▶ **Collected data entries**
----------

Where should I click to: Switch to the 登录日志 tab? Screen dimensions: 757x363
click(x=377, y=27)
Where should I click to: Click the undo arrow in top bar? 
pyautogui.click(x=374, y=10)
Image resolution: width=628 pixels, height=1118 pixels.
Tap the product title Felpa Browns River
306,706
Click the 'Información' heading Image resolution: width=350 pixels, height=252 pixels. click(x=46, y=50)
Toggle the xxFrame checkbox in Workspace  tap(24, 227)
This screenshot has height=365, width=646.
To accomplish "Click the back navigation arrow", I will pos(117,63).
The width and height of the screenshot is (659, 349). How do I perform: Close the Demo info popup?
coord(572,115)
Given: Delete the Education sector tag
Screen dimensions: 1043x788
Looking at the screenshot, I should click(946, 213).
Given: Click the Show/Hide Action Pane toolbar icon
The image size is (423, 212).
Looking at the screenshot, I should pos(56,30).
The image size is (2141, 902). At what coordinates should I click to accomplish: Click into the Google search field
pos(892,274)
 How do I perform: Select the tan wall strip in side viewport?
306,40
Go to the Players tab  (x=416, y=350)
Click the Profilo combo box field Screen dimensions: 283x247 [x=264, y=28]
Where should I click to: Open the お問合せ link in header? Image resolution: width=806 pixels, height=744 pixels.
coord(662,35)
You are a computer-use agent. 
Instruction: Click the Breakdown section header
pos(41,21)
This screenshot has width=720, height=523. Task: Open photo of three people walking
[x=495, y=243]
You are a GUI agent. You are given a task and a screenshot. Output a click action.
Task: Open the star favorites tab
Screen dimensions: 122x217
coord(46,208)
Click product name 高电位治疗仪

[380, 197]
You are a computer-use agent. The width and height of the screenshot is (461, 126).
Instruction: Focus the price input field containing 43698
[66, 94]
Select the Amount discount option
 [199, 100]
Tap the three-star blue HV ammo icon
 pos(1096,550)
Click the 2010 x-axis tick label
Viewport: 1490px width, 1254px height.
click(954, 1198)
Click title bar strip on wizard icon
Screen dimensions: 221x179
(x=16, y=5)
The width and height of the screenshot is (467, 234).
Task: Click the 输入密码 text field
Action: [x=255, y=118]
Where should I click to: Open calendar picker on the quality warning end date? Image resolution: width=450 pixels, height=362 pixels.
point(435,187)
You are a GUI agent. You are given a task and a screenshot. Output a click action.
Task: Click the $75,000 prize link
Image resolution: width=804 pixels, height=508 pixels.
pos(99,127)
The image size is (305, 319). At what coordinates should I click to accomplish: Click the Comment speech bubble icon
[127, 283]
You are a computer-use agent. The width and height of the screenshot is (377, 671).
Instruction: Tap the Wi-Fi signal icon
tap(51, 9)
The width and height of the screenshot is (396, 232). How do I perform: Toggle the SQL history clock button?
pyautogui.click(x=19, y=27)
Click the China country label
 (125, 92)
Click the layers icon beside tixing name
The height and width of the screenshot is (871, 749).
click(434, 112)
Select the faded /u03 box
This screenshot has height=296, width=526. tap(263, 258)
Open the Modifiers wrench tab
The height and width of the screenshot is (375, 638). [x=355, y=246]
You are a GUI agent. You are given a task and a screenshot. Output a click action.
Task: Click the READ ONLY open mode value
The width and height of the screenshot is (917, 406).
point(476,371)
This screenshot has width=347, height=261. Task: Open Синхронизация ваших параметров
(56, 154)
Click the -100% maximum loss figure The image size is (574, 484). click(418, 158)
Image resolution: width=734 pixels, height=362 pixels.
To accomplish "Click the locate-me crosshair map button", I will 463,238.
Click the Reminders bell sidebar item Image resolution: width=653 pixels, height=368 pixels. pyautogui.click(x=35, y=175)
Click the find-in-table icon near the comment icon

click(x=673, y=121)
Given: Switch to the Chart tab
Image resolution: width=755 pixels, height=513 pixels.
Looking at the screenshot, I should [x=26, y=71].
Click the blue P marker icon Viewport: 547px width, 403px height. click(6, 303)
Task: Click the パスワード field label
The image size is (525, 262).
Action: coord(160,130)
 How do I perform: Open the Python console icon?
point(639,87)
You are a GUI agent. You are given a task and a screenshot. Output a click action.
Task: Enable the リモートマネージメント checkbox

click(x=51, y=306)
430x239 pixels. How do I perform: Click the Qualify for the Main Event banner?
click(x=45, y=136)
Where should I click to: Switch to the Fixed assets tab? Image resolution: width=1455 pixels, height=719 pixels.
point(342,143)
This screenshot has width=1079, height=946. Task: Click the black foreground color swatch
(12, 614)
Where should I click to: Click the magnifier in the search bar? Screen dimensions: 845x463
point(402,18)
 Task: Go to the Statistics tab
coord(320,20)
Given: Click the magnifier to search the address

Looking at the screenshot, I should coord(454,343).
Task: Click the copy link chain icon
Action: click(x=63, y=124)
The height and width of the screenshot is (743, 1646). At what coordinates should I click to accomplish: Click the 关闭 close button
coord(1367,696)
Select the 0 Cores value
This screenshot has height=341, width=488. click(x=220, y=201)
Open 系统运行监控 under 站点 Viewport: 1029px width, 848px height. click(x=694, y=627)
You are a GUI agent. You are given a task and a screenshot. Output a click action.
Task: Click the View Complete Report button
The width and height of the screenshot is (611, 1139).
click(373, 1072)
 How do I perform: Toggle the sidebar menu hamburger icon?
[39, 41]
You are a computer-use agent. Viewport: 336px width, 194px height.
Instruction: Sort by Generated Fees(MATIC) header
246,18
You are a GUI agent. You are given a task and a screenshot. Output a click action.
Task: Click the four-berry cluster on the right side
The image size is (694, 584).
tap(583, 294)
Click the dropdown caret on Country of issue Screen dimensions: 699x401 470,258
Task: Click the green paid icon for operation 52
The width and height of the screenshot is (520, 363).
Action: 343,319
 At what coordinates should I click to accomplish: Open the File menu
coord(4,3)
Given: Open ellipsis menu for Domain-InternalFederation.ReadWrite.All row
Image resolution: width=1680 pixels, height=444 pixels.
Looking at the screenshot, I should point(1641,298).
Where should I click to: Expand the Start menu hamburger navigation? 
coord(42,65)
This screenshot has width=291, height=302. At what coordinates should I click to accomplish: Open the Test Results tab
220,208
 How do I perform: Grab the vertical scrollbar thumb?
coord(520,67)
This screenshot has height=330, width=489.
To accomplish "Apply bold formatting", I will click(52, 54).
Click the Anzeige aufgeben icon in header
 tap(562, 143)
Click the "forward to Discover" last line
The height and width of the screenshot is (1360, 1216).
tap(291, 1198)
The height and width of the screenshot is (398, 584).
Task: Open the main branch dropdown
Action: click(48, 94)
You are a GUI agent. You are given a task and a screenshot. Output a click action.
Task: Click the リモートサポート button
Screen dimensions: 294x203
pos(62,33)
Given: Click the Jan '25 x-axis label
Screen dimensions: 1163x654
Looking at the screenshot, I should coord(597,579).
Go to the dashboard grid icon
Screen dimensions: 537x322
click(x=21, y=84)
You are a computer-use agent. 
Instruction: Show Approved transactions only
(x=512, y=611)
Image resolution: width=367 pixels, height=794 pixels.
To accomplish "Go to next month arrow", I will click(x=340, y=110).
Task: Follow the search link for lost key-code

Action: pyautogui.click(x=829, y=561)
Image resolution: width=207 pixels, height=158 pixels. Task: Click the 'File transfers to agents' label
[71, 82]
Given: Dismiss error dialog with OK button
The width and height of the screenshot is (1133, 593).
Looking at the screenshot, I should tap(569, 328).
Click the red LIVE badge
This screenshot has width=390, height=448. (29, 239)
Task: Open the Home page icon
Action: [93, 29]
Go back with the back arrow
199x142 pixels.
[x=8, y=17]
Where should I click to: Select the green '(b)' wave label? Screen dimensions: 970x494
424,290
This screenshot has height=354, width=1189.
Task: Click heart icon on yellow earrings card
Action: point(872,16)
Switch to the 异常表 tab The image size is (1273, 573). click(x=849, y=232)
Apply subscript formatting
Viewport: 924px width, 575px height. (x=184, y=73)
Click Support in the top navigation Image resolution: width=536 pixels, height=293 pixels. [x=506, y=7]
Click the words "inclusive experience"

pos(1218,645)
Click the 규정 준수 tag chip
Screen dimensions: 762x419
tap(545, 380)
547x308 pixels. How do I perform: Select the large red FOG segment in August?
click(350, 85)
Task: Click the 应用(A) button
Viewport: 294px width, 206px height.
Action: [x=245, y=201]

----------

List the lines of the records where "computer" occurs.

You are a computer-use agent. 
You are a computer-use agent. The width and height of the screenshot is (461, 126).
You are a computer-use agent. The width and height of the screenshot is (377, 671).
You are a computer-use agent. Viewport: 336px width, 194px height.
You are a computer-use agent. 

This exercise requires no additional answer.